Si tratta delle cosiddette azioni di lobby, che proprio negli USA, in piena campagna elettorale per le elezioni presidenziali, hanno visto protagonista in questi anni il social network di Mark Zuckerberg. Gli investimenti di Facebook in questi progetti sono praticamente triplicati nell’ultimo anno, passando da 320.000 a 960.000 dollari nel periodo compreso tra il secondo trimestre del 2011 e lo stesso periodo del 2012, portando a una spesa complessiva di quasi 4 miliardi di dollari entro fine anno, sempre che le tendenze attuali saranno confermate.

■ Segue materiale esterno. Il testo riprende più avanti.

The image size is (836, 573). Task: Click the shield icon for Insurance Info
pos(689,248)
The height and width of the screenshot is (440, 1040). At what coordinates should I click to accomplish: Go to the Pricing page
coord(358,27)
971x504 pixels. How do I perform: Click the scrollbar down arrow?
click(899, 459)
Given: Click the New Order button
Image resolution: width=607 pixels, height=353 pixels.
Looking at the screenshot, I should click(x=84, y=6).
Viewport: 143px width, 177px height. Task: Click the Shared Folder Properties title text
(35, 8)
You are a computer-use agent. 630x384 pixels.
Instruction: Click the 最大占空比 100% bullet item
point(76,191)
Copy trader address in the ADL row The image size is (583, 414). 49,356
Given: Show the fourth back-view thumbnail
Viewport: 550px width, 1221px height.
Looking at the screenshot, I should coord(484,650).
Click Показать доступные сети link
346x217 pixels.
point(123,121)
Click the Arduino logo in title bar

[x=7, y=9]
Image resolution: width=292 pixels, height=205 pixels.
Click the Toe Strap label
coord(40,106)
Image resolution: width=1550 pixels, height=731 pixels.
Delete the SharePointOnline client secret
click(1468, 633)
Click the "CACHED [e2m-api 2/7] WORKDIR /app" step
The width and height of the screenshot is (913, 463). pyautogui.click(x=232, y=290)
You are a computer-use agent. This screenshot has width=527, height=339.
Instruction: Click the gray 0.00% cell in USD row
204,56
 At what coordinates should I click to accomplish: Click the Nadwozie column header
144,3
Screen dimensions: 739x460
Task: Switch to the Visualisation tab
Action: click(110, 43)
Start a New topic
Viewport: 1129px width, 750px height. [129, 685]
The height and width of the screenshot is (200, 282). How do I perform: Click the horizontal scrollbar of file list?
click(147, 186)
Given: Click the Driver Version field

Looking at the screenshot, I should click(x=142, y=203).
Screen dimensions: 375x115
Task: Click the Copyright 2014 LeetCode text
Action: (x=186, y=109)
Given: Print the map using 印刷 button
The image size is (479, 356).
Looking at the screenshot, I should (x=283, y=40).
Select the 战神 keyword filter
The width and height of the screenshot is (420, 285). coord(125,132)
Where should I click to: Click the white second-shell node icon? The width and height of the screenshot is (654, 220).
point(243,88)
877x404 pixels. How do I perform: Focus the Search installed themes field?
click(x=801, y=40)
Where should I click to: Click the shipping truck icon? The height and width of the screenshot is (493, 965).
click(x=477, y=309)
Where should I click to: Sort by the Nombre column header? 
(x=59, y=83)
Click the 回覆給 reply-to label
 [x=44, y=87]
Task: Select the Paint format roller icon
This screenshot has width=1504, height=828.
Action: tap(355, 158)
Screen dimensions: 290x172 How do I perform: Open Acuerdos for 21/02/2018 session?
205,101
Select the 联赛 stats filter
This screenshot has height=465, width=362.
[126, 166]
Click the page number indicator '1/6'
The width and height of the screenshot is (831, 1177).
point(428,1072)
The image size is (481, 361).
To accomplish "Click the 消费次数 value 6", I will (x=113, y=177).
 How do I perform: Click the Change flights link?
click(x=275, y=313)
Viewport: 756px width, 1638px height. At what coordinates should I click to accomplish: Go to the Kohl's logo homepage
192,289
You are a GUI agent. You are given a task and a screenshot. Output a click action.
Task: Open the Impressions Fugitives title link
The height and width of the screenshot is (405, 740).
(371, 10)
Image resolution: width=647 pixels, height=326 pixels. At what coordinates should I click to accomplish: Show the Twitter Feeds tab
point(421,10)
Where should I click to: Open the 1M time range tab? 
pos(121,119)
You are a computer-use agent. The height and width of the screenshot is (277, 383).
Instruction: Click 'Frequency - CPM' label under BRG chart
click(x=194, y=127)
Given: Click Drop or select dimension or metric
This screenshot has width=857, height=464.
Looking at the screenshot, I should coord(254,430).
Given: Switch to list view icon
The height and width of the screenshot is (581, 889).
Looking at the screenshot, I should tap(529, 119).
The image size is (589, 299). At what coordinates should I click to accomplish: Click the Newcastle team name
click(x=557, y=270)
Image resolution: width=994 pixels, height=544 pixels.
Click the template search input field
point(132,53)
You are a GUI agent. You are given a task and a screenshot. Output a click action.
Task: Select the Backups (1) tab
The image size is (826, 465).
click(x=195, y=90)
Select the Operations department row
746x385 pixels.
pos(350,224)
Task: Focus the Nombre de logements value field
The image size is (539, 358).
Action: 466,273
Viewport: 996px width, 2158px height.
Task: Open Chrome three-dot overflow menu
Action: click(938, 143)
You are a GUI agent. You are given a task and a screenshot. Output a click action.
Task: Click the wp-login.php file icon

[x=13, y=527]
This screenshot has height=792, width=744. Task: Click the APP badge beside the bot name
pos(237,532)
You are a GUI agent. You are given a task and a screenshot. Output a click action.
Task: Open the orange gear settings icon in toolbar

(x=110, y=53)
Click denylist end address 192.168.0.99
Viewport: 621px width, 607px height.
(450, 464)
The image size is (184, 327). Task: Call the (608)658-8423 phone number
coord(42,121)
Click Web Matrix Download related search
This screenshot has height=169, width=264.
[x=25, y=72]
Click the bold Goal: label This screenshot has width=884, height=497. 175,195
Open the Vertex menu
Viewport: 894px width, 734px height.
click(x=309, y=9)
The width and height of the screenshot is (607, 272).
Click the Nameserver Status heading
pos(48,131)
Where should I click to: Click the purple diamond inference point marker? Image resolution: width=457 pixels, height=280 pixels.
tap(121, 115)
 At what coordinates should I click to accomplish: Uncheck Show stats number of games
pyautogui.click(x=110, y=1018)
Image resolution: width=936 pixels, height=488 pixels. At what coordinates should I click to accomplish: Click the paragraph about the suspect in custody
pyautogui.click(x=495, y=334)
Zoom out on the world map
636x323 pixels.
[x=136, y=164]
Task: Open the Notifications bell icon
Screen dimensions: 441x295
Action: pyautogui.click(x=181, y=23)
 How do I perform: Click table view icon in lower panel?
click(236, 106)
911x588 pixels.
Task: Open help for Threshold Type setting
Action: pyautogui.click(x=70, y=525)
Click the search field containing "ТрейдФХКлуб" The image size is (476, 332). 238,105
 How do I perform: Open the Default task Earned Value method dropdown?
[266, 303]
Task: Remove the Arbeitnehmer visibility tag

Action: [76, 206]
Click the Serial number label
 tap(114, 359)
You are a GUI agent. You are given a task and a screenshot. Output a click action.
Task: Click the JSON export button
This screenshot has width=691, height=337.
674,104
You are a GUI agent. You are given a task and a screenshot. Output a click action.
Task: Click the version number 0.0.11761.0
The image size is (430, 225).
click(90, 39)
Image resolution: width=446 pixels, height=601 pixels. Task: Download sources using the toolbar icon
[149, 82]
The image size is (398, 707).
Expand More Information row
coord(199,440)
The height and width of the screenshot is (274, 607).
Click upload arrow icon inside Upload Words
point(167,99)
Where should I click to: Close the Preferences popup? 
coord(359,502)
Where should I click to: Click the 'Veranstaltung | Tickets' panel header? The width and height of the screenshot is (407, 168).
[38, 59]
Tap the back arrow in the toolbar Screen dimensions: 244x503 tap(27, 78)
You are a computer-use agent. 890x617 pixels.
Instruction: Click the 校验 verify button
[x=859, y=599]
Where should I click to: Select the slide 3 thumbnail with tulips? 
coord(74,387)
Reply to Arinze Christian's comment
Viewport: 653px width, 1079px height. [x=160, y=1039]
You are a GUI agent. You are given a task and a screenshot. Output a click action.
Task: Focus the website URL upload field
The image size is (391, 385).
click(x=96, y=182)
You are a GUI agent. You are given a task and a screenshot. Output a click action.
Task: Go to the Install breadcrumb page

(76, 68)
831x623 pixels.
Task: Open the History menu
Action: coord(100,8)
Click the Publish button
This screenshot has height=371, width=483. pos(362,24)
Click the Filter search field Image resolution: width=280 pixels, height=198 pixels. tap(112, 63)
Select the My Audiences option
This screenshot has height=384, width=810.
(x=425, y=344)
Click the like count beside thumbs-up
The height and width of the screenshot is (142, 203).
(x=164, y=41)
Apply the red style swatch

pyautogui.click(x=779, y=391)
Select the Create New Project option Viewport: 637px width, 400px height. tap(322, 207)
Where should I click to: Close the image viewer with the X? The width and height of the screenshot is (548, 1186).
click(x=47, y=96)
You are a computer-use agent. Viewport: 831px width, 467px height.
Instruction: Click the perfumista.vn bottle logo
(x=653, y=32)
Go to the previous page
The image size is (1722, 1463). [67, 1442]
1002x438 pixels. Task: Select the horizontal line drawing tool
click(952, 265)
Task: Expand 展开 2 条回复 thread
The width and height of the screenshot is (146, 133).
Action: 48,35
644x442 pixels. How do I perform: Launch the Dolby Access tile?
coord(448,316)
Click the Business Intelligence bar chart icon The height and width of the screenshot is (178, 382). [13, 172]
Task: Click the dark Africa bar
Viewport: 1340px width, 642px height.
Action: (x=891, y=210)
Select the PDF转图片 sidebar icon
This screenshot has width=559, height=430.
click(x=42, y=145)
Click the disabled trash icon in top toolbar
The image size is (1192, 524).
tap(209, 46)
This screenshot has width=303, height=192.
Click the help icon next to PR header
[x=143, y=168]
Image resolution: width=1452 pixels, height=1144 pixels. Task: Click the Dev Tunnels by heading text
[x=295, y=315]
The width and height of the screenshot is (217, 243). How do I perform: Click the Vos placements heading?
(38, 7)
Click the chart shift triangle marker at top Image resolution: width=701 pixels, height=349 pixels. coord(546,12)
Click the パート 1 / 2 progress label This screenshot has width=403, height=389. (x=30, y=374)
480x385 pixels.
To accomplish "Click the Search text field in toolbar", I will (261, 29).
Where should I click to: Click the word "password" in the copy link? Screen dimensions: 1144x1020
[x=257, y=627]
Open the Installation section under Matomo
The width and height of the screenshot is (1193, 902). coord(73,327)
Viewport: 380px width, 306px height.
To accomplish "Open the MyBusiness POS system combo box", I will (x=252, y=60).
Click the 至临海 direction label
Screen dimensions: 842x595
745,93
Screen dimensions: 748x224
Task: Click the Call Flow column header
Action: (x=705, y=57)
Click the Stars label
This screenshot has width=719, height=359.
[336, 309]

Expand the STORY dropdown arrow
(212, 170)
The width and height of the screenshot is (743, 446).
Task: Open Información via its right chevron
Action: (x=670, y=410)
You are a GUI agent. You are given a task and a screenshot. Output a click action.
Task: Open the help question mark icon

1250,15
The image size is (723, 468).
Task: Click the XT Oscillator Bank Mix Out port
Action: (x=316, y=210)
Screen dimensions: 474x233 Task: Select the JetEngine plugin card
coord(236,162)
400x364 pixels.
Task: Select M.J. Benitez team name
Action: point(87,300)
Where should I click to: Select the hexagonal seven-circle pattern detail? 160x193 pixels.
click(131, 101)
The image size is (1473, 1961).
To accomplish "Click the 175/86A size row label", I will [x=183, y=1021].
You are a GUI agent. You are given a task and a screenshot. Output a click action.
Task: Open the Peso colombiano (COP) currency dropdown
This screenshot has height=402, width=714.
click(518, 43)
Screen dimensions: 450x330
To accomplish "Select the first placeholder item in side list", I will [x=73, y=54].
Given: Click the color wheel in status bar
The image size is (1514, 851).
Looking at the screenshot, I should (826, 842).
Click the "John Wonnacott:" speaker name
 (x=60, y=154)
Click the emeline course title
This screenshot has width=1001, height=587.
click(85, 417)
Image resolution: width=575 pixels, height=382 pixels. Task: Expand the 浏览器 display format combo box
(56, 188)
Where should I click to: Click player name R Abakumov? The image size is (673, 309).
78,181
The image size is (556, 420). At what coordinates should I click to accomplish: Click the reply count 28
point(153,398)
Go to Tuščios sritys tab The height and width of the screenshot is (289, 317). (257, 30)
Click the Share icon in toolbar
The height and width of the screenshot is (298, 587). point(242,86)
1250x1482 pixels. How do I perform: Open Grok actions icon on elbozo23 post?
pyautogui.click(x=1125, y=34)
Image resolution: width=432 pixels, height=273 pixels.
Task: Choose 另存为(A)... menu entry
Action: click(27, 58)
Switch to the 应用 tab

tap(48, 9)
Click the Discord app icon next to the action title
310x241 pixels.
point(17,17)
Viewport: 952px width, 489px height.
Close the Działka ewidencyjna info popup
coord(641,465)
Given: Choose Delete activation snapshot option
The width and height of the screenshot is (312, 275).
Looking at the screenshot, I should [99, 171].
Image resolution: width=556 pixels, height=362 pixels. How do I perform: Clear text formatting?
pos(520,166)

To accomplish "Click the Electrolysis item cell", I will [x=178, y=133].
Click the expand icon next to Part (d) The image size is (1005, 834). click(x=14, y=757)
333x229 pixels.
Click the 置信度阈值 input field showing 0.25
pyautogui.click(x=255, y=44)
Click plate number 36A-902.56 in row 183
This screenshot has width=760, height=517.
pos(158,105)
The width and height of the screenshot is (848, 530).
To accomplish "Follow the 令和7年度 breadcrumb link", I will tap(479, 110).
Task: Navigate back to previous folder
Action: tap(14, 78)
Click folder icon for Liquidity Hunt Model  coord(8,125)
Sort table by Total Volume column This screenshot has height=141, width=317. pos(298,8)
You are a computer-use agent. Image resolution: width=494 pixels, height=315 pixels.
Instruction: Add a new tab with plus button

Se le cifre in ballo per Facebook possono sembrare altissime, in realtà sono basse rispetto a quanto elargito ai politici da Google, perché il gigante dei motori di ricerca investe infatti in un solo trimestre più o meno la stessa cifra che Zuckerberg investe in un anno. Ma cosa spinge aziende che nelle loro attività quotidiane nulla hanno a che fare con la politica nel finanziare le campagne elettorali dei vari candidati? La risposta arriva direttamente da quanto dichiarato da un portavoce di Facebook:
La nostra presenza e crescita a Washington riflette il nostro impegno nello spiegare come funziona il nostro servizio, le azioni che intraprendiamo per difendere più di 900 milioni di persone e l’importanza di preservare l’apertura di internet ed il valore dell’innovazione nella nostra economia.
Le aziende attive sul Web, come molti altri gruppi di svariati settori, cercano di mettere solide basi nei piani alti della politica americana, coltivando il sistema delle lobby con l’obiettivo di trovare degli interlocutori il più possibile amichevoli nel momento in cui il loro operato, o al meno una parte delle loro attività, finirà per dipendere da importanti decisioni politiche, i modo da far pressione su chi comanda per ricavarne dei benefici e rientrare così, in un certo senso, degli investimenti fatti.